Quando è mancata ho avuto grandi sensi di colpa che ho superato grazie alle parole illuminate di una grande amica e con la preghiera .Ora che sono approdata a Darsi Pace sento più vero e realizzato il perdono che la mamma e Cristo mi hanno concesso.
Grazie a suor Giulietta e alla redazione.
Buon anno e buon cammino a tutti.
Rosaria
Cara Suor Giulietta,
la tua testimonianza mi è entrata nel cuore anche perché essendo anch’io suora conosco le difficoltà di certe scelte all’interno di questo “mondo religioso”. La tua esperienza mi ricorda un detto di Chiristian Bobin : ” Non sono la bellezza, la forza o la mente che amo in una persona, bensì l’intelligenza del legame che ella ha saputo stringere con la vita” … è la Vita a cui hai dato respiro e che palpita nelle tue parole a dire che cosa CONTA per Dio. Chiara
Bellissima testimonianza: scalda il cuore ed illumina sulla “sapienza” del servire amando. Grazie!
Grazissime, Suor GIULIETTA,per la profondità della tua testimonianza e per la grande risonanza che ha avuto in me. Sempre, con stupore constato che le testimonianze autentiche edificano e lanciano ponti unendo stati di vita e storie diversissime ed uguali.

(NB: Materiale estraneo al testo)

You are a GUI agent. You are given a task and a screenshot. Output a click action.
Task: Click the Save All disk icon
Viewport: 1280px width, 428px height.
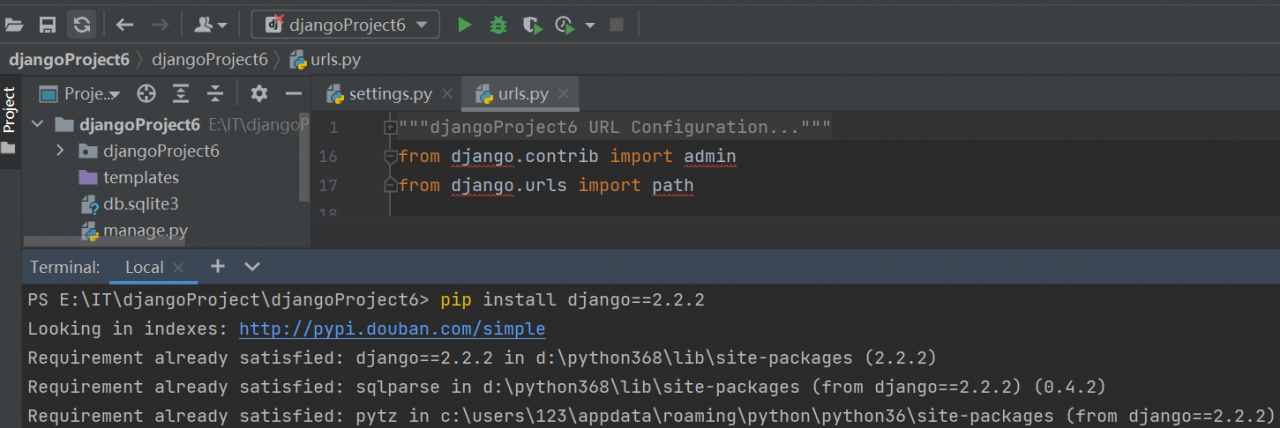pyautogui.click(x=47, y=25)
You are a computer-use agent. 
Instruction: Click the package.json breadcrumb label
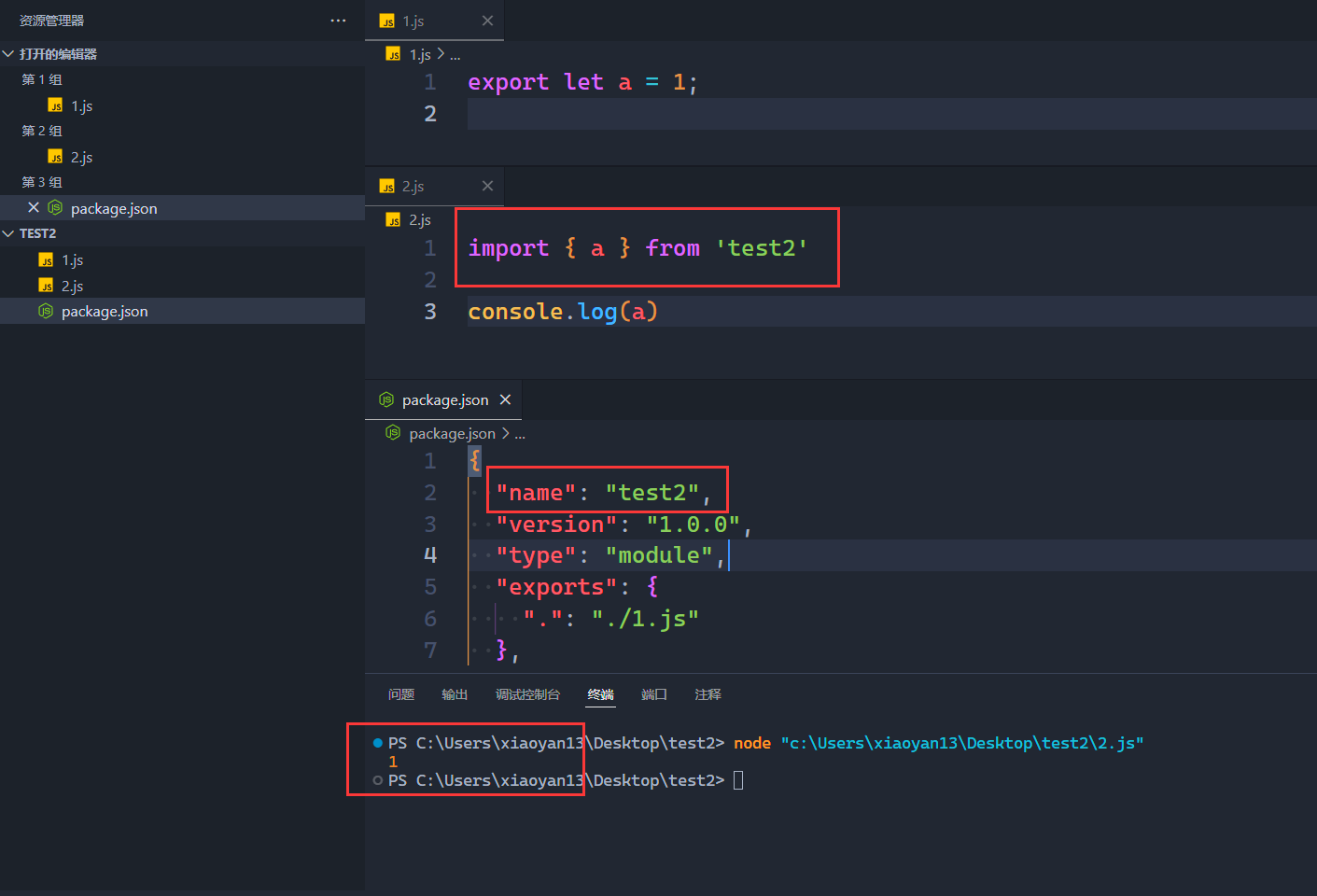coord(452,434)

Ho 69 anni e anch’io per otto anni ho imparato a diventare madre di mia mamma, morta dieci anni fa a 97 anni. Ho anch’io almeno in parte verificato che “una vita che si spossessa di sé , perdendosi nell’amore, unita a Cristo, vince la morte e dà vita al mondo”. Dopo la sua morte sempre piu’ sento che questo spossessamento che ribalta i ruoli e rovescia gli sguardi è in atto in tutte le mie relazioni, purificando sopratutto quelle non facili con i due figli adottivi. Ora sempre più in CRISTO, più che figlia o madre mi sento davvero predestinata, come tutti, ad essere figlia adottiva. “Benedetto Dio, Padre del Signor Nostro Gesù Cristo,… in lui ci ha scelti , predestinandoci ad esser per lui figli adottivi, mediante CRISTO secondo il disegno d’amore della sua volontà..(Ef 1,3-5). Kirie, Amen, Alleluia.

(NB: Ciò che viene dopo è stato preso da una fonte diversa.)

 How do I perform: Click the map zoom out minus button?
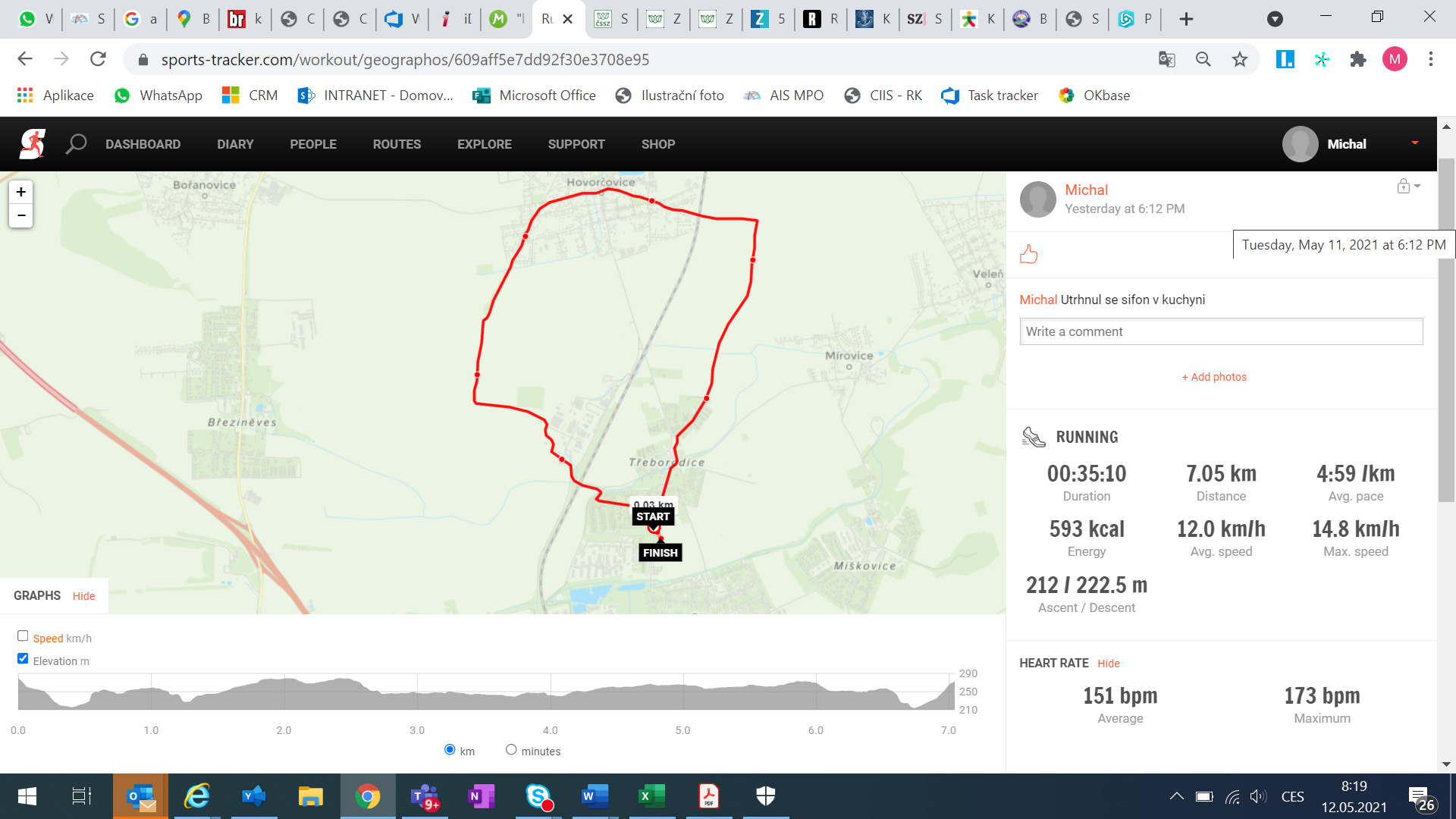(x=21, y=216)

Ho percepito calore, bontà e forza, e conosciuto un’altro po’ che cosa significa: “imparare ad amare”. Terrò con me come un amuleto le tue parole; “se non si è capaci di morire per uno, non si è capaci di amare i molti.”!
Grazie! E vista la festa di oggi auguri a tutti pieni di tanta Luce!
Un carissimo saluto,
Fabio.
Cara Suor Giulietta,
Leggendo la tua testimonianza due sorgenti di lacrime han cominciato ad irrigarmi il viso di consolazione.
Non è tanto il ricordo nostalgico del passato o l’assonanza o la differenza del tuo o del mio rapporto con la madre, ma la consapevolezza della Verità del Presente che viene, nel fragile corpo, “bisognoso di cure”, come fosse un bambino.
“Madre, figlia del tuo stesso figlio”
Il corpo, ancor oggi “mortale”, necessita di cure amorevoli, che solo uno spirito “immortale” può elargire coniugando liberamente sacrificio e amore.